Applying an oscillatory load is one of the most efficient ways to alter friction forces. Several theoretical and experimental studies on the influence of oscillatory loads on friction have been conducted, investigating the effect of both in-plane and out-of-plane oscillations for different tribological pairings. However, in the literature, the effect of an oscillatory load on the friction force has been studied with an emphasis on dynamic loads characterized by a high-frequency content, while a clear statement as to what is considered “high-frequency” is missing. Moreover, the effect of a combination of load directions on the friction reduction is not accounted for. Therefore, this study aims to determine the vibration-induced effect on friction regardless of the frequency range and direction of harmonic force for a single and multi-degree-of-freedom system.
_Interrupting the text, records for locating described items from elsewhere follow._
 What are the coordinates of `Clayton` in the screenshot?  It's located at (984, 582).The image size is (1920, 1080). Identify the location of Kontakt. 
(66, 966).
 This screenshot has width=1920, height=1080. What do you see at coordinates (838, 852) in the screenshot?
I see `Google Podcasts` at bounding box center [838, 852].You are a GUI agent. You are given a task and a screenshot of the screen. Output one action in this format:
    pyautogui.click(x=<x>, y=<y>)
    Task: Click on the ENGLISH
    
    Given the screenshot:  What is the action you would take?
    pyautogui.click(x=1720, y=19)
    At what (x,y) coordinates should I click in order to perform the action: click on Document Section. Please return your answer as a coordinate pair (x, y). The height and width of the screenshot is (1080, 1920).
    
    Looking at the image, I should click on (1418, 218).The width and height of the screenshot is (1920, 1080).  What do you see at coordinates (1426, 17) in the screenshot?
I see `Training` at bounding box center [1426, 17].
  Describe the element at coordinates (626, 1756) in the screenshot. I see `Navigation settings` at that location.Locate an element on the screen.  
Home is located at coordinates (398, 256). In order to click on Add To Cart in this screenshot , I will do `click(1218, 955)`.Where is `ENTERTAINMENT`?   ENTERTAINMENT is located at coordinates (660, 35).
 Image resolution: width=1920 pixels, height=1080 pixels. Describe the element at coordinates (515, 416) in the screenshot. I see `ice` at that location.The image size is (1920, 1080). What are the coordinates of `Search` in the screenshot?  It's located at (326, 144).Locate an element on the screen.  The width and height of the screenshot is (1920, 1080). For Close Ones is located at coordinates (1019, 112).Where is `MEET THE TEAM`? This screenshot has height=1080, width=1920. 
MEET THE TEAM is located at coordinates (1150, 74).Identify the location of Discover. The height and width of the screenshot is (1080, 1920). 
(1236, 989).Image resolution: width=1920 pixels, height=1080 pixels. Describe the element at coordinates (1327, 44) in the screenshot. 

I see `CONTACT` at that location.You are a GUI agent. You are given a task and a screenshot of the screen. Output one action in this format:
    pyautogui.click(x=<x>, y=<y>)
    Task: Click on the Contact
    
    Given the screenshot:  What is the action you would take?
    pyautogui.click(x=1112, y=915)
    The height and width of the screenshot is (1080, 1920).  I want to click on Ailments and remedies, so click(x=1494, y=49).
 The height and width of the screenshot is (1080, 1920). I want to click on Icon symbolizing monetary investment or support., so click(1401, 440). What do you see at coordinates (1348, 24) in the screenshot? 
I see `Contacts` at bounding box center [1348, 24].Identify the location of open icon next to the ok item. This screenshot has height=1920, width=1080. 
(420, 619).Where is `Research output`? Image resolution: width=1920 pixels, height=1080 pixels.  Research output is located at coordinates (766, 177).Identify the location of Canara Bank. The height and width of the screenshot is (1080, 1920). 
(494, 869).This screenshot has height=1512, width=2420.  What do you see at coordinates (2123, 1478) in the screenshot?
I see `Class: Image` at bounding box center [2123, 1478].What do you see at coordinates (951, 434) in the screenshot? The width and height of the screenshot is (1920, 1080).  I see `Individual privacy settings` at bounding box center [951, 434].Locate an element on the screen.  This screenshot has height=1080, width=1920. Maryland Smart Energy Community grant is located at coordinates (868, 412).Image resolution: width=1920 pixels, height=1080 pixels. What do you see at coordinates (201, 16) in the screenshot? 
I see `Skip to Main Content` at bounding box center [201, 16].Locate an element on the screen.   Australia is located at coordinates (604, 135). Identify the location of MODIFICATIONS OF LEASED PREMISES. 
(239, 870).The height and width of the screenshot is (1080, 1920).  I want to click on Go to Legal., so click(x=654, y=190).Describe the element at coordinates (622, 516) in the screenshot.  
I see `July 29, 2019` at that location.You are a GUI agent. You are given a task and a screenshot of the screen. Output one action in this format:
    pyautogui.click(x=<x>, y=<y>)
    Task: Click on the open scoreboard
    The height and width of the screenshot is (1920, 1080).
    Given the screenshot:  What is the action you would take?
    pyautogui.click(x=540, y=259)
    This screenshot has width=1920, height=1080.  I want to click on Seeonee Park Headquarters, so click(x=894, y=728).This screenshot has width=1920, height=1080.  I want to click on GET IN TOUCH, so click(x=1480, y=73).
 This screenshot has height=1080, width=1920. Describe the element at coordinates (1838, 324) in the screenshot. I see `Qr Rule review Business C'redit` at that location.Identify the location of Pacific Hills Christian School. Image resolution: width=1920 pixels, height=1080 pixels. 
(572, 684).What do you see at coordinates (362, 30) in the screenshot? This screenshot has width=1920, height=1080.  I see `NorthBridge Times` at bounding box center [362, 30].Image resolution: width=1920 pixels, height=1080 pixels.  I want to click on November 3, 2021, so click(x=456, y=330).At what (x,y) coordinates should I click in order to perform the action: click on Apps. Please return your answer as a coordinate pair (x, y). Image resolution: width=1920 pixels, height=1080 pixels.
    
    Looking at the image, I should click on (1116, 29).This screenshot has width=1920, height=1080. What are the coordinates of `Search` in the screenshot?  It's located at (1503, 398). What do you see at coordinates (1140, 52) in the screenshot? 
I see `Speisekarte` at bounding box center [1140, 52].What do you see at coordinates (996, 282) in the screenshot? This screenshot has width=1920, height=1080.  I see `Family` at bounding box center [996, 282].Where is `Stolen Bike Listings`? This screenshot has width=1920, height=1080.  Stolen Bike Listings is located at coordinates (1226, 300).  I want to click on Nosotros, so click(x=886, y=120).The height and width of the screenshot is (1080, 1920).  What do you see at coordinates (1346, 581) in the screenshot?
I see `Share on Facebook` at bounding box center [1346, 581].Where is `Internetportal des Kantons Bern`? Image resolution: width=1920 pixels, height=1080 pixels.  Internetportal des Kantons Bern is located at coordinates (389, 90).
Analytical methods are used to obtain the friction modulation due to harmonic loads, considering a classical mass–spring–dashpot system on a moving belt and the Amontons–Coulomb law. It is found that, in the case of continuous slip, a general relation for the vibration-induced friction modulation is obtained utilizing the velocity response function of the investigated system. The latter is used to highlight a threshold from which the high-frequency regime starts and to determine the stick–slip boundaries. Moreover, through the velocity response function, the influence of different external harmonic forces is investigated and discussed. This includes considerations of phase, excitation frequency, system characteristics, and the choice of the normal contact force expression.